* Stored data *
/---
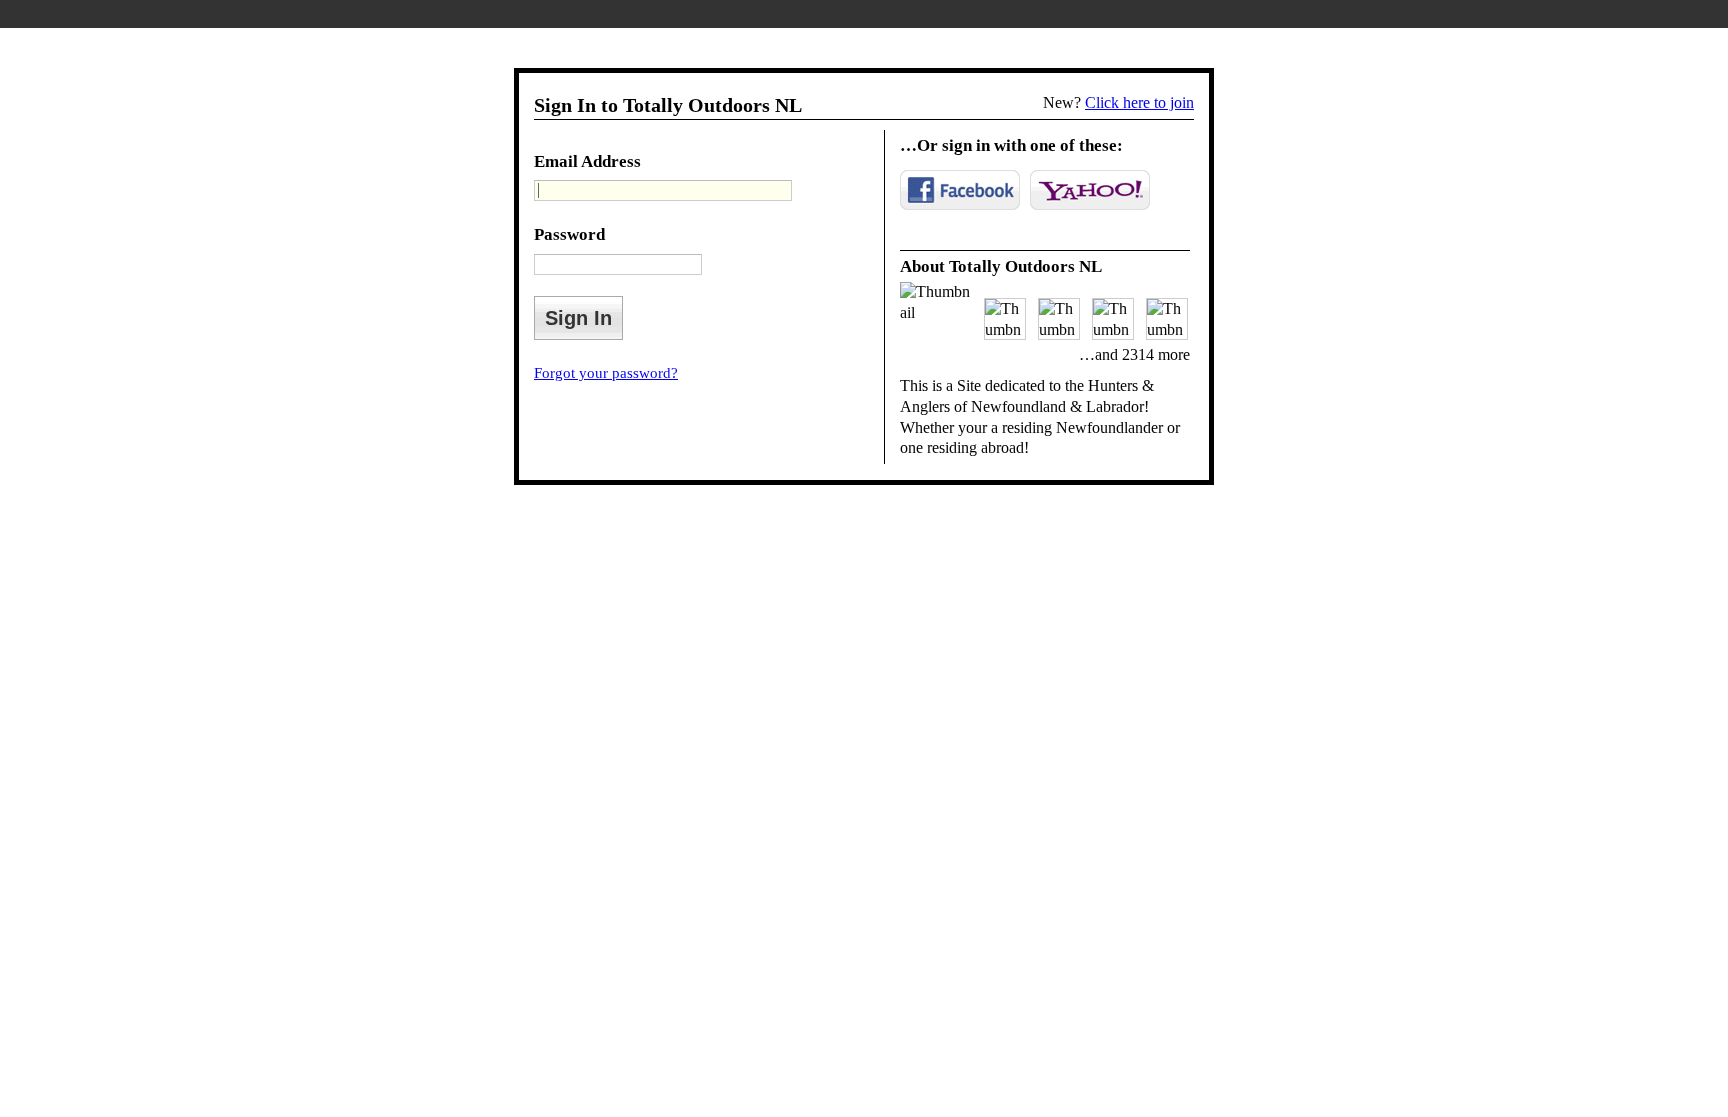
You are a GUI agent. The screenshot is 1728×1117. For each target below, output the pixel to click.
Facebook (960, 190)
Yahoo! (1090, 190)
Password (569, 234)
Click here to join (1139, 102)
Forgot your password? (606, 372)
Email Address (587, 161)
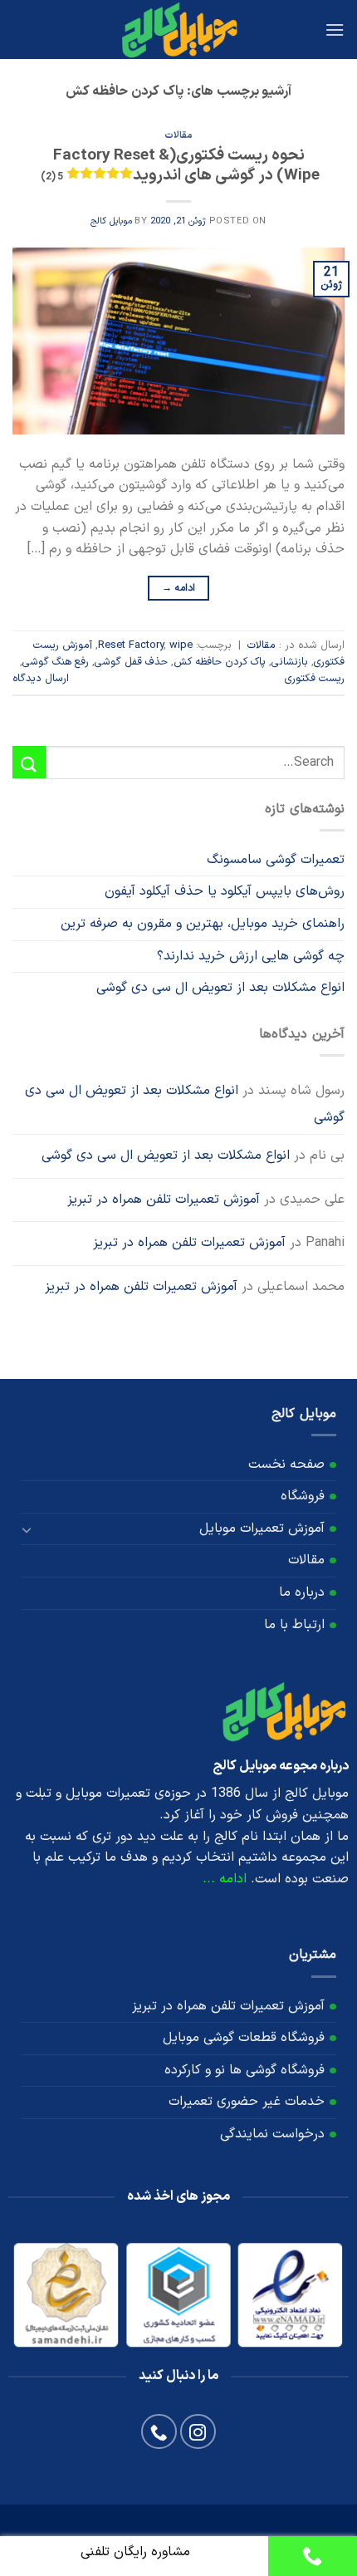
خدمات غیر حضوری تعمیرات (247, 2102)
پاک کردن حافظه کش (220, 662)
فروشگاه (303, 1496)
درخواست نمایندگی (272, 2134)
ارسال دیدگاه (40, 678)
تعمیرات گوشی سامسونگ (276, 860)
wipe (181, 645)
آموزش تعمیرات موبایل (262, 1528)
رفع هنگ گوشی (55, 662)
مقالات (178, 136)
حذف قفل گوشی (131, 662)
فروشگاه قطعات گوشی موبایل (244, 2038)
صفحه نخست (286, 1464)
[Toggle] (27, 1528)
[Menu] (335, 29)
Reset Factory (131, 645)
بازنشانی (289, 662)
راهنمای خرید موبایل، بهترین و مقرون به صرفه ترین (203, 924)
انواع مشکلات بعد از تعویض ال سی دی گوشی (220, 988)
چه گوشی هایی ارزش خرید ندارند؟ (251, 956)
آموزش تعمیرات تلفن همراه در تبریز (163, 1199)
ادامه (179, 588)
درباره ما (302, 1592)
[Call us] (159, 2432)
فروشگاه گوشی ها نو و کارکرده (244, 2070)
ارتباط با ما (294, 1625)
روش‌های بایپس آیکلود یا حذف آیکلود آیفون (225, 891)
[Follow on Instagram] (198, 2432)
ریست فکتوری (315, 678)
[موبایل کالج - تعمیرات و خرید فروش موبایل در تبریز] (178, 29)
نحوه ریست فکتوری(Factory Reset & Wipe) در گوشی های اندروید (180, 166)
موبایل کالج (111, 221)
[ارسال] (29, 762)
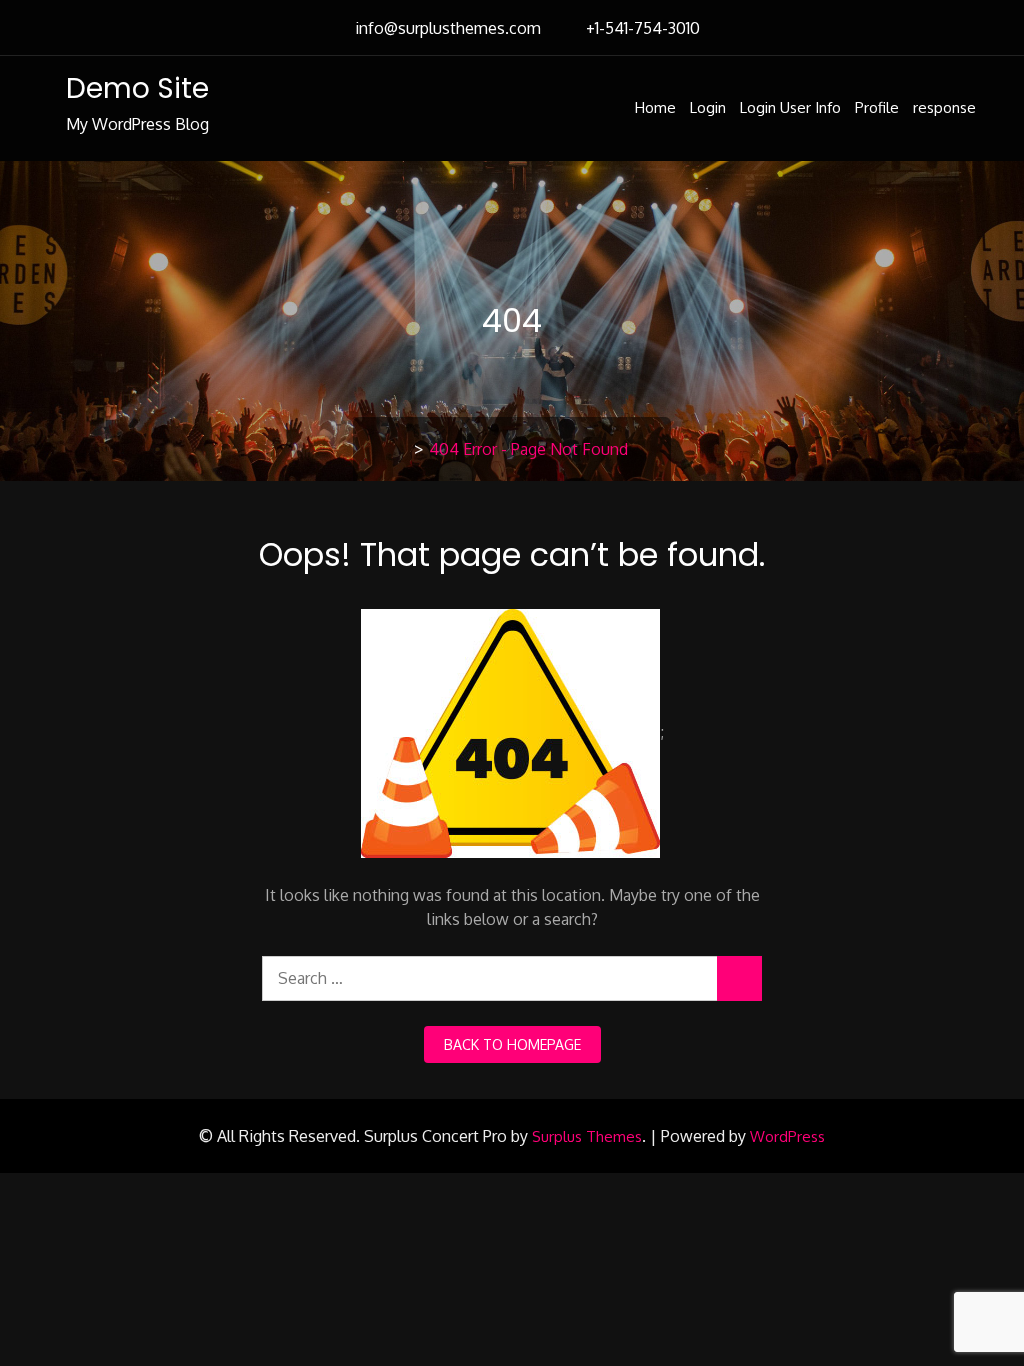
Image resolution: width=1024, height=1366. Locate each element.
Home (655, 107)
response (944, 107)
\---
* The task *
What you give back must be exactly the lines from the opening line of the entries through the line holding "ارسال دیدگاه (40, 678)", with no pictures.

* Expected output *
You are a GUI agent. The screenshot is 1728×1117. For each target below, output the pixel to click.
Facebook (960, 190)
Yahoo! (1090, 190)
Password (569, 234)
Click here to join (1139, 102)
Forgot your password? (606, 372)
Email Address (587, 161)
خدمات غیر حضوری تعمیرات (247, 2102)
پاک کردن حافظه کش (220, 662)
فروشگاه (303, 1496)
درخواست نمایندگی (272, 2134)
ارسال دیدگاه (40, 678)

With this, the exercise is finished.